I remember having a conversation about it to one of my closest friends in her kitchen, baffled as to why other parents of children with Autism were using such negative words, fighting and battles connoted anger and pain. Were they being dramatic? I shook my head and blocked it out, and told my friend I just couldn’t understand it. I was a new Autism mom, and I was naive.

Think positive, be positive, stay positive.

I even wrote a post about accepting a diagnosis and remaining positive. The truth is I was, (and still am), in the early stages of my sons life. He was diagnosed at 2 and a half, and now he is 6. I hadn’t lived through it, yet. George was 3, he had his quirks but he passed as a typical child and went through nursery and preschool without a glitch.

But today he has started an Autism specific school, and I realise that up until now, I’d been in denial. I refused to acknowledge those parent’s comments and advice because I refused to allow our life to be like that. Who wants to spend their life in one long fight? So I ignored it, turned the other cheek and got along with life.

Last year, George started his school journey in Reception in the mainstream school across the road from our house, the same school his sister goes to, she’s 2 years above. We enjoyed those walks to school together, the three of us, in winter coats and scarves or polo shirts and sunhats. They had a year together in the same playground, and for that I am extremely grateful.

It didn’t take long to see how different George was to the other kids. He withdrew from the classroom and wanted to be in the corridor where it was quiet.

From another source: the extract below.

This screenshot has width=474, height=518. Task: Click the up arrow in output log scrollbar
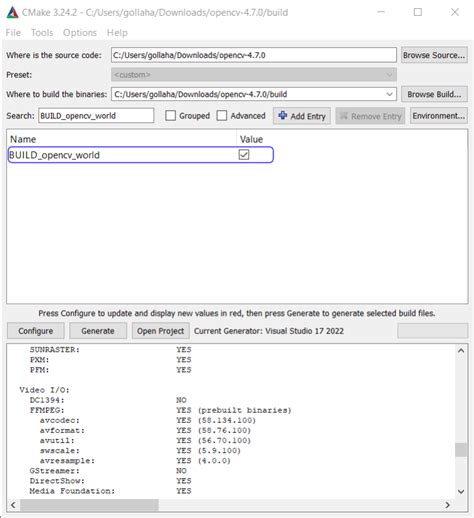[461, 351]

He liked the quieter area so much that he completed most of his work out there with his 1-1 TA. They supported him beautifully, he had his desk, his timetables and symbols to remind him what was now and what was coming next. But I realised as I looked at his little work station in the corridor, separated from the classroom, that his inclusion in mainstream education was actually excluding him.

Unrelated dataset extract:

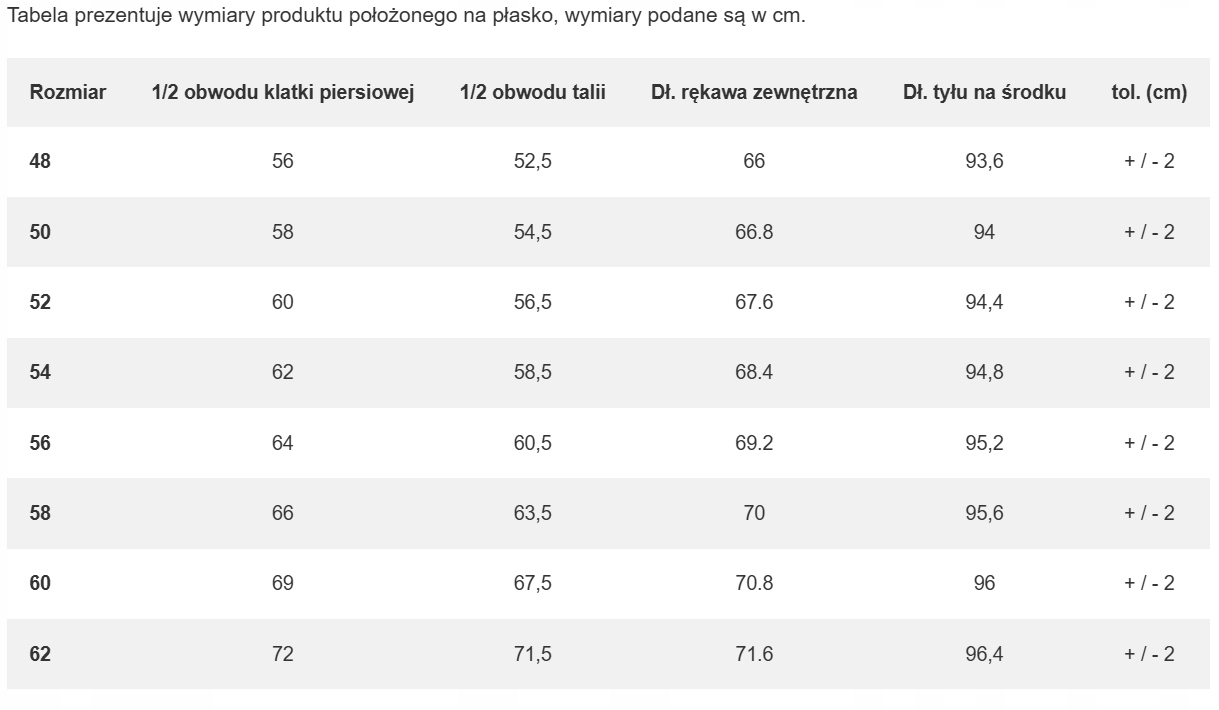Viewport: 1219px width, 710px height.
Task: Select the Dł. tyłu na środku header
Action: click(x=984, y=92)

He wasn’t in class, completing his work next to his friends, talking about his ideas or trying to copy someone else’s. He was on his own, aside from his TA. But he seemed happy. We began the search for a more suitable school, one with smaller class sizes that he could be a part of, less commotion and distraction, and expertise on teaching children with ASD at a whole school level. Once we found that, he would do great! If only it were that easy…

We live in Sandwell, and soon realised that specialist provision specific to autism was non – existant. We visited schools for children of mixed disabilities, only to be told by the headteachers that they would not be able to stretch and challenge George and work on his strengths. He was exceeding his age related expectations for reading and technology, and in short was achieving at too high a level for any specialist schools in Sandwell to be able to meet his needs.

We’d been given 15 days by the LA to put in a request for a more suitable school, and time was running out. I had to quit my PGCE (I couldn’t keep up with the workload while visiting schools and making decisions about my son’s future education) and became stressed and anxious that I wouldn’t find the right provision. Until I looked out of borough.

We found a perfect school, ASD specific, in Birmingham. It could meet all of his learning and sensory needs, and is closer to our home than any other specialist schools we had visited in Sandwell. But we were refused on the grounds of it being out of the Sandwell area.

We’ve fought to get him a place, paid hundreds in private assessments and reports, and eventually we were given his place, just before a tribunal hearing was due. It was a long, exhausting and stressful battle for an education that he clearly needs. But now we have the school and he is part of a class with 9 other children he is happy and relaxed.

LA provide transport for the children to arrive and come home by mini bus with all of their friends. But guess what? They’ve refused! Another day, another appeal. So that’s what they meant. To those parents I didn’t understand at the start of our Autism journey, I now know exactly what you meant.

Thank you for the advice. Keep on fighting. We have now joined you!